__Dataset entries__.
----------

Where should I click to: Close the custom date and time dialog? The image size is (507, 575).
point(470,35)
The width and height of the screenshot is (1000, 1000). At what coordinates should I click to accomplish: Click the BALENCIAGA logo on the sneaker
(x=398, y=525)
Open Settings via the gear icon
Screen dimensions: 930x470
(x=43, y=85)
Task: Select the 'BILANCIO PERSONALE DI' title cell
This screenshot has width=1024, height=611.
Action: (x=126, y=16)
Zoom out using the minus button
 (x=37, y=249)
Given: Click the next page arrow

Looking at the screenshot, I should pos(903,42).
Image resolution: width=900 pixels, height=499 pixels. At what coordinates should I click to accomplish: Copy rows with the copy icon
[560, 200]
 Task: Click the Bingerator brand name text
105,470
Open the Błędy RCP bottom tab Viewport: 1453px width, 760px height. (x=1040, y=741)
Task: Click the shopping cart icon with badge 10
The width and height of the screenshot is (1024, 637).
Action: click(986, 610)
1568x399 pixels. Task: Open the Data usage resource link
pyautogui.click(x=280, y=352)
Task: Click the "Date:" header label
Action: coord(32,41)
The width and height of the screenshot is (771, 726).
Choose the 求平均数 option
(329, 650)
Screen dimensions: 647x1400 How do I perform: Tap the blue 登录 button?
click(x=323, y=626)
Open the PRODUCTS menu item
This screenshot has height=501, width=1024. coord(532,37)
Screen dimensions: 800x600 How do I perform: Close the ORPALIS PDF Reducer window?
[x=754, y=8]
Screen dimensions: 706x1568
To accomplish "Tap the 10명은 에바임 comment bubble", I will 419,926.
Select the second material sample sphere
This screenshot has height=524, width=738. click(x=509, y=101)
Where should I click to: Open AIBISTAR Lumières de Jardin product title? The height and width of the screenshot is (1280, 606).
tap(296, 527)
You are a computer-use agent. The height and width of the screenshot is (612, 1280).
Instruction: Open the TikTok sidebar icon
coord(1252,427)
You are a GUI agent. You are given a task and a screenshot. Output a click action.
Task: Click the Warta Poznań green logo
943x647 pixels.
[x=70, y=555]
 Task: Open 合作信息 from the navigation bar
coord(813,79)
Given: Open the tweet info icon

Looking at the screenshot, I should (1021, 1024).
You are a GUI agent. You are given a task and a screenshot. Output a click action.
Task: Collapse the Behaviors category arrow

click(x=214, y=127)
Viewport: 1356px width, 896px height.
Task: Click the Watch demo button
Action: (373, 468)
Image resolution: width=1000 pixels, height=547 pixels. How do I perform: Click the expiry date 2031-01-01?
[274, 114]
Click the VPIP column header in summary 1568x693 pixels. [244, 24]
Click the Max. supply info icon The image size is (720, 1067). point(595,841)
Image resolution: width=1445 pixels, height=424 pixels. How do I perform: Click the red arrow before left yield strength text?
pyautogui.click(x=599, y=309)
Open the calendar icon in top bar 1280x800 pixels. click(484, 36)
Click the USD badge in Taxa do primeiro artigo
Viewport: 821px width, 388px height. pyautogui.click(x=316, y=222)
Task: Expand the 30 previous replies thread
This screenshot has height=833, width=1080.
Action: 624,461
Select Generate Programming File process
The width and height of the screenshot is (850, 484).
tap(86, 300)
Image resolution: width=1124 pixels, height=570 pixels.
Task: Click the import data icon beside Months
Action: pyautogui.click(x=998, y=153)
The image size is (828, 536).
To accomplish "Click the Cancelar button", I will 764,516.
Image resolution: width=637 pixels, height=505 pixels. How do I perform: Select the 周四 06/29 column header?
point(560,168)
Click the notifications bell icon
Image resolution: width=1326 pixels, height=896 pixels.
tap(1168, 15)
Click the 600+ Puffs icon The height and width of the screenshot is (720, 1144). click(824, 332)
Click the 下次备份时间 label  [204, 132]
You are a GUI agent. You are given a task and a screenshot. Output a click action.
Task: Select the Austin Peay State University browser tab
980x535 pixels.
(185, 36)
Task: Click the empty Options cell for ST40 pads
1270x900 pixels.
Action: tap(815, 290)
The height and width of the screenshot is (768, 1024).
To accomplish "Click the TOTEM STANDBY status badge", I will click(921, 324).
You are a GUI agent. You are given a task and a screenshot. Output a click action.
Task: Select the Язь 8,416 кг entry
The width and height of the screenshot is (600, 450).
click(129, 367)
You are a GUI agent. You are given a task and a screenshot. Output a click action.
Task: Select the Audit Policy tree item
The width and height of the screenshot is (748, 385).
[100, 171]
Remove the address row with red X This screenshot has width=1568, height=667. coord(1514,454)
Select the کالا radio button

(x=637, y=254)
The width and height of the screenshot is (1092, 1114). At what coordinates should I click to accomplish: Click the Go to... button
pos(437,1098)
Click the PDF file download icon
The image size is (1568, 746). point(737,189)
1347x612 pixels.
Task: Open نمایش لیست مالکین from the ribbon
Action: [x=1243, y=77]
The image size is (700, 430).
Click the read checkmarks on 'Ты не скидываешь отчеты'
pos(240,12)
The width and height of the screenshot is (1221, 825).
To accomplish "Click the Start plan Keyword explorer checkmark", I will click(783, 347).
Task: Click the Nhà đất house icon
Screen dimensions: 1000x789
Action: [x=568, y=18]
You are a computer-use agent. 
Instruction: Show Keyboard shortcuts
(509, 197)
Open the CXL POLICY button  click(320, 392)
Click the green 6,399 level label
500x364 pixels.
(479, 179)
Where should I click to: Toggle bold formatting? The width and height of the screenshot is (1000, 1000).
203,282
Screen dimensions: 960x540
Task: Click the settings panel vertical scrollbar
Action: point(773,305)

----------

__What is needed__.
Starting at the line that contains "The width and height of the screenshot is (600, 450)." and stopping after the line that contains "The width and height of the screenshot is (1221, 825).", write out every line exactly as it appears above, and no other line.

__Exercise result__.
The width and height of the screenshot is (600, 450).
click(129, 367)
You are a GUI agent. You are given a task and a screenshot. Output a click action.
Task: Select the Audit Policy tree item
The width and height of the screenshot is (748, 385).
[100, 171]
Remove the address row with red X This screenshot has width=1568, height=667. coord(1514,454)
Select the کالا radio button

(x=637, y=254)
The width and height of the screenshot is (1092, 1114). At what coordinates should I click to accomplish: Click the Go to... button
pos(437,1098)
Click the PDF file download icon
The image size is (1568, 746). point(737,189)
1347x612 pixels.
Task: Open نمایش لیست مالکین from the ribbon
Action: [x=1243, y=77]
The image size is (700, 430).
Click the read checkmarks on 'Ты не скидываешь отчеты'
pos(240,12)
The width and height of the screenshot is (1221, 825).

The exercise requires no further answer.